Page MenuHomePhabricator

Provide Blocked By relationships in public dump
Closed, ResolvedPublic

Description

Phlogiston can interpret either Project or Projectcolumn membership as "category" in reporting. Some teams are using parent task (or rather, the "Blocked by" relationship in Phabricator in place of "parent") instead. Can Phlogiston use this information?

  • Identify level of effort and security concerns to get parent task information in dump
  • Add transactional core:edge data to dump
  • Add as-is core:edge data to dump

Example from iOS, including grandchildren: https://phabricator.wikimedia.org/T104510

Event Timeline

JAufrecht raised the priority of this task from to Needs Triage.
JAufrecht updated the task description. (Show Details)
JAufrecht added a project: Phlogiston.
JAufrecht added subscribers: JAufrecht, DStrine.

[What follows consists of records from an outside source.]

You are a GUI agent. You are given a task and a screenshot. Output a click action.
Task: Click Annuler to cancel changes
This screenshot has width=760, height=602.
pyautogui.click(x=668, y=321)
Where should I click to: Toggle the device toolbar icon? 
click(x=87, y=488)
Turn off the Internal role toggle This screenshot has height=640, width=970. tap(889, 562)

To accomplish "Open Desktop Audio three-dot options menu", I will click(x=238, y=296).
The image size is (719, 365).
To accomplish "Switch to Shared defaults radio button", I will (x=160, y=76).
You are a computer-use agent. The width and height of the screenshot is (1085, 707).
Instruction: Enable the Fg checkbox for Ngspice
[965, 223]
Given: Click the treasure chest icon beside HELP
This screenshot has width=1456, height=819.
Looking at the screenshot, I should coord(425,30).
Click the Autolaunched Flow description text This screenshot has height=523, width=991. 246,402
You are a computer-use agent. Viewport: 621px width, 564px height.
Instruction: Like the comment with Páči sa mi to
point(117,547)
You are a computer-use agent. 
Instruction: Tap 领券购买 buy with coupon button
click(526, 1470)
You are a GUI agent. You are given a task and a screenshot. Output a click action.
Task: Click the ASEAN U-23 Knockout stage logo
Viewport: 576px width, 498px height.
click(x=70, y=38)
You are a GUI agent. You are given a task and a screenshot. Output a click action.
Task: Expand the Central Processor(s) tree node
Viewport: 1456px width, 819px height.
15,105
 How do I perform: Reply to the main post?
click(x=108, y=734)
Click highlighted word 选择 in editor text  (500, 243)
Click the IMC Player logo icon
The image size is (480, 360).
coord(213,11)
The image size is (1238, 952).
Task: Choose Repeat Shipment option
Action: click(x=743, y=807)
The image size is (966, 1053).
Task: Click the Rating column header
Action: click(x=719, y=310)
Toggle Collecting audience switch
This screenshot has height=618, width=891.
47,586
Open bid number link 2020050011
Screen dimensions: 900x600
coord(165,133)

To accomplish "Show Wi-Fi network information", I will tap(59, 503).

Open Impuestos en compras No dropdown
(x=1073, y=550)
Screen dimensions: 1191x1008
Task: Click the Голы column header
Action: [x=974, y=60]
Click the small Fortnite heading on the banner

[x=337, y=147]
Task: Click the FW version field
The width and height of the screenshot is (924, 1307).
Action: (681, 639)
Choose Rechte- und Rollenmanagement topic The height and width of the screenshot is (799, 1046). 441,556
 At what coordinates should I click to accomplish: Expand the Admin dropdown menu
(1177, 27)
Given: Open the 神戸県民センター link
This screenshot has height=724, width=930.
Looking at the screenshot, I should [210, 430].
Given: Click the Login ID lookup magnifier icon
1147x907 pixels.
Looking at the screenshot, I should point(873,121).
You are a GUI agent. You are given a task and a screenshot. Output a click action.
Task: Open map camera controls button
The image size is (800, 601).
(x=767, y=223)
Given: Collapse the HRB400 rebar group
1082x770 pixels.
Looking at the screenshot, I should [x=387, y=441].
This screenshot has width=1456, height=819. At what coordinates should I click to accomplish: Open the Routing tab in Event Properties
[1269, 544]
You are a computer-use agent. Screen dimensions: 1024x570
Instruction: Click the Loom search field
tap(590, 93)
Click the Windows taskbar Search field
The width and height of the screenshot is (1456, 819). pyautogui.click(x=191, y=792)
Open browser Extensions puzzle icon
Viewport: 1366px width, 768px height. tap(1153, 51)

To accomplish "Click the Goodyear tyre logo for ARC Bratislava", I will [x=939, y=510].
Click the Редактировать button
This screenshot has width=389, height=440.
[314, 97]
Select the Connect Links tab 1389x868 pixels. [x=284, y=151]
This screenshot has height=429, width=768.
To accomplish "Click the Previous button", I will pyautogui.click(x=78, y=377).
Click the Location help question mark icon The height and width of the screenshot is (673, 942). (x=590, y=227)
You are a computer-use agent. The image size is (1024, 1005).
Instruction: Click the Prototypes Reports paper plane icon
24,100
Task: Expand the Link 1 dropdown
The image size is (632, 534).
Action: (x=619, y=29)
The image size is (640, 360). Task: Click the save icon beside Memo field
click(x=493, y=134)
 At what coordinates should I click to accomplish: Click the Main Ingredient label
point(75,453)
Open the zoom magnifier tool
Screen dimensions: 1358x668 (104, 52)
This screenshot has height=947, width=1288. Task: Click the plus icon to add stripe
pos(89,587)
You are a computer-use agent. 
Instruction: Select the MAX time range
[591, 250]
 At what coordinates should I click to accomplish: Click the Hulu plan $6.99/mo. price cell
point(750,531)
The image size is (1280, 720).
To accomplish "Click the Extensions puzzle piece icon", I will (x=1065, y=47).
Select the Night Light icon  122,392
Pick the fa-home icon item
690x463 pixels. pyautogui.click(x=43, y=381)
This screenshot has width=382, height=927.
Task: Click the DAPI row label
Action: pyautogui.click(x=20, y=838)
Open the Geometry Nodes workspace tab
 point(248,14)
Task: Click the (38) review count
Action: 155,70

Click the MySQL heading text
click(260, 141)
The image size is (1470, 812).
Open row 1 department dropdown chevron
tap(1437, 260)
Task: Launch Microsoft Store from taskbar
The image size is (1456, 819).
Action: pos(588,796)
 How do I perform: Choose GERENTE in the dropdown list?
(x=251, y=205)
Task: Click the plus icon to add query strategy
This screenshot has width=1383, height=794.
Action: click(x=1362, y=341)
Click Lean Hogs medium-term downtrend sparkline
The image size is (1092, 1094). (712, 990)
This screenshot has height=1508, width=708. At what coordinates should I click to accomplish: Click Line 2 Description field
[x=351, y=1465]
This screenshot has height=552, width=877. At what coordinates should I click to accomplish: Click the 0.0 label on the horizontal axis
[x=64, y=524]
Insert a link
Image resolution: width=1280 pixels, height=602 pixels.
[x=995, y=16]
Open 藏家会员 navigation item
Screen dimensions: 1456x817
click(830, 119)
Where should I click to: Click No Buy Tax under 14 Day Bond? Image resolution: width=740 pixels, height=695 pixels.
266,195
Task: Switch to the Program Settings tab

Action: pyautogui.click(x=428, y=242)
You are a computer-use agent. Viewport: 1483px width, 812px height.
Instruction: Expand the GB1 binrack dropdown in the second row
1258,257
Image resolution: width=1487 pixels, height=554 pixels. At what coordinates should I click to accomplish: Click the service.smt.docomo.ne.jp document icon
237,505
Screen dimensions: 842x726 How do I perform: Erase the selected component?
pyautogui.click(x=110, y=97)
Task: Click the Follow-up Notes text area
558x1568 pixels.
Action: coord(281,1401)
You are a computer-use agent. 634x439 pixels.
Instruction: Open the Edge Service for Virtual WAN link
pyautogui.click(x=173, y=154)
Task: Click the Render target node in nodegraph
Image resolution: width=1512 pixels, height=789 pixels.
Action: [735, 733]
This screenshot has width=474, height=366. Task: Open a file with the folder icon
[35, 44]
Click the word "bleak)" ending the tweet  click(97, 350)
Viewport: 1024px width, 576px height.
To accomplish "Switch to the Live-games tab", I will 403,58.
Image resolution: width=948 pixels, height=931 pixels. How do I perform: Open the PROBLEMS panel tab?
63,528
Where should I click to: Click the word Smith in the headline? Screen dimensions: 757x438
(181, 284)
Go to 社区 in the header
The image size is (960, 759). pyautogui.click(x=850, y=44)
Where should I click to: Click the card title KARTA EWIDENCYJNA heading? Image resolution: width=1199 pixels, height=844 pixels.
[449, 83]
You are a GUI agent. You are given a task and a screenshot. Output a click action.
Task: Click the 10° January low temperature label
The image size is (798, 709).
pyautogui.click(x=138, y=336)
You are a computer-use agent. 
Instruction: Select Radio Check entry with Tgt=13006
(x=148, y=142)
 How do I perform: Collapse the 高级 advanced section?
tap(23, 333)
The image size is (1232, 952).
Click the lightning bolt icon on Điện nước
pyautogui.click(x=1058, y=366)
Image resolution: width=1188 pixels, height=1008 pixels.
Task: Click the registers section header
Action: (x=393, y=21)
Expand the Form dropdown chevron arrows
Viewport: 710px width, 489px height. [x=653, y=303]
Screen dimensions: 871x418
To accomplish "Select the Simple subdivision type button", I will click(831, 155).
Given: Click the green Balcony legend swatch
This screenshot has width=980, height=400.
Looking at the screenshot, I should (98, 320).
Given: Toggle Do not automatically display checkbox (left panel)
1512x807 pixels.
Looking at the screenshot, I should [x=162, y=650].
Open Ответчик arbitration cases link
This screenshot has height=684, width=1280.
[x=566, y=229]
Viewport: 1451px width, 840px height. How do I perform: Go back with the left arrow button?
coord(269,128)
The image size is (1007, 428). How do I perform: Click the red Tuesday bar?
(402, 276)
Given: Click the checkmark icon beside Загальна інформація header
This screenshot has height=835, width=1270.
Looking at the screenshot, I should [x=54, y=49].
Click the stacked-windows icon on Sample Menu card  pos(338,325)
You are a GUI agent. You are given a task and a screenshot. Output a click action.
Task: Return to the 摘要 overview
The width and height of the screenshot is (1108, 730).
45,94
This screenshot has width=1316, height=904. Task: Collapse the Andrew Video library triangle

Chase, is this already in the dump, or something that could be added to the dump? I looked through 'edge' and 'info' of a sample task with children (on both the parent and child sides) and didn't see anything.

JAufrecht set Security to None.
JAufrecht moved this task from To Be Triaged to Backlog on the Phlogiston board.
chasemp added a subscriber: chasemp.

I don't know if this is included, probably not as we whitelist transactions and I think this is just a type.

But Specify how to differentiate parent task from regular blocked-by task

I don't think there is a difference at heart, it's one abstraction (where child just copies settings on creation)

I don't have time atm but if you can investigate and outline how this is stored (transaction or what?) I can get it included I imagine. There shouldn't be any real risk....the only edge case is hidden/private things as children etc. Which I think I can work around.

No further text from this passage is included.